··· Dataset extract

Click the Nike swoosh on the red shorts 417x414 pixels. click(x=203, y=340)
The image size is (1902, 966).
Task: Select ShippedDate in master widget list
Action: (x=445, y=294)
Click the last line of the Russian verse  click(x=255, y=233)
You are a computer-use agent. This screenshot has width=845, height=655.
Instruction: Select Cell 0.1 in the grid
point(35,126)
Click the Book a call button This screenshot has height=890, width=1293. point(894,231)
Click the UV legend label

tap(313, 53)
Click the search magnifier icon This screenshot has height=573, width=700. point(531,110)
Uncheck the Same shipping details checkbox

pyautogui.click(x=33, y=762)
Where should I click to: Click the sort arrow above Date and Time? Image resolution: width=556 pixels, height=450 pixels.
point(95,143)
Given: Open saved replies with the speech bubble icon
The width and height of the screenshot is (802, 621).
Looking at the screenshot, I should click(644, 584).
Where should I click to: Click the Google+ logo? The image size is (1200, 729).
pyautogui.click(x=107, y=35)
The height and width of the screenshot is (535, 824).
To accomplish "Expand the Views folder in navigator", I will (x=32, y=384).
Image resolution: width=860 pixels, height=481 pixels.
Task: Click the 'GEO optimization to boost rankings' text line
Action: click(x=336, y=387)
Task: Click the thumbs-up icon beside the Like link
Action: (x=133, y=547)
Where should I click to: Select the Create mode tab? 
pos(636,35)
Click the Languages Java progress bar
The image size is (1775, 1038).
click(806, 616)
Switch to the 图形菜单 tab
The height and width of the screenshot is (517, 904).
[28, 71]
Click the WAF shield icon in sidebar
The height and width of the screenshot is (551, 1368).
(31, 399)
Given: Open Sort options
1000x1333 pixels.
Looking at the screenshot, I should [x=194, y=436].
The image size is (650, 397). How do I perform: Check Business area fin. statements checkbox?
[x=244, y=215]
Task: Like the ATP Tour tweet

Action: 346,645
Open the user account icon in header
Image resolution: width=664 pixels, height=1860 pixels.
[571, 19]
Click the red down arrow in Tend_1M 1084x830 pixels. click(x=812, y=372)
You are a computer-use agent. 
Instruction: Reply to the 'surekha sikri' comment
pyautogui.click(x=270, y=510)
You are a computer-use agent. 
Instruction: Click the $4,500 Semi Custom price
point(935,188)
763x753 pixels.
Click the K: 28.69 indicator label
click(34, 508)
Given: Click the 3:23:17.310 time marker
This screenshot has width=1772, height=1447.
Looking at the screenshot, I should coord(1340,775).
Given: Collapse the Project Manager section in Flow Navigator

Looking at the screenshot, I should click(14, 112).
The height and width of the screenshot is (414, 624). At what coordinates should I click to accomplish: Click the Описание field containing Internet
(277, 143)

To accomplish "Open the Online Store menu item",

······

Every record must be repeated precisely and in full.

Solution below:
Click the Nike swoosh on the red shorts 417x414 pixels. click(x=203, y=340)
The image size is (1902, 966).
Task: Select ShippedDate in master widget list
Action: (x=445, y=294)
Click the last line of the Russian verse  click(x=255, y=233)
You are a computer-use agent. This screenshot has width=845, height=655.
Instruction: Select Cell 0.1 in the grid
point(35,126)
Click the Book a call button This screenshot has height=890, width=1293. point(894,231)
Click the UV legend label

tap(313, 53)
Click the search magnifier icon This screenshot has height=573, width=700. point(531,110)
Uncheck the Same shipping details checkbox

pyautogui.click(x=33, y=762)
Where should I click to: Click the sort arrow above Date and Time? Image resolution: width=556 pixels, height=450 pixels.
point(95,143)
Given: Open saved replies with the speech bubble icon
The width and height of the screenshot is (802, 621).
Looking at the screenshot, I should click(644, 584).
Where should I click to: Click the Google+ logo? The image size is (1200, 729).
pyautogui.click(x=107, y=35)
The height and width of the screenshot is (535, 824).
To accomplish "Expand the Views folder in navigator", I will (x=32, y=384).
Image resolution: width=860 pixels, height=481 pixels.
Task: Click the 'GEO optimization to boost rankings' text line
Action: click(x=336, y=387)
Task: Click the thumbs-up icon beside the Like link
Action: (x=133, y=547)
Where should I click to: Select the Create mode tab? 
pos(636,35)
Click the Languages Java progress bar
The image size is (1775, 1038).
click(806, 616)
Switch to the 图形菜单 tab
The height and width of the screenshot is (517, 904).
[28, 71]
Click the WAF shield icon in sidebar
The height and width of the screenshot is (551, 1368).
(31, 399)
Given: Open Sort options
1000x1333 pixels.
Looking at the screenshot, I should [x=194, y=436].
The image size is (650, 397). How do I perform: Check Business area fin. statements checkbox?
[x=244, y=215]
Task: Like the ATP Tour tweet

Action: 346,645
Open the user account icon in header
Image resolution: width=664 pixels, height=1860 pixels.
[571, 19]
Click the red down arrow in Tend_1M 1084x830 pixels. click(x=812, y=372)
You are a computer-use agent. 
Instruction: Reply to the 'surekha sikri' comment
pyautogui.click(x=270, y=510)
You are a computer-use agent. 
Instruction: Click the $4,500 Semi Custom price
point(935,188)
763x753 pixels.
Click the K: 28.69 indicator label
click(34, 508)
Given: Click the 3:23:17.310 time marker
This screenshot has width=1772, height=1447.
Looking at the screenshot, I should coord(1340,775).
Given: Collapse the Project Manager section in Flow Navigator

Looking at the screenshot, I should click(14, 112).
The height and width of the screenshot is (414, 624). At what coordinates should I click to accomplish: Click the Описание field containing Internet
(277, 143)

To accomplish "Open the Online Store menu item",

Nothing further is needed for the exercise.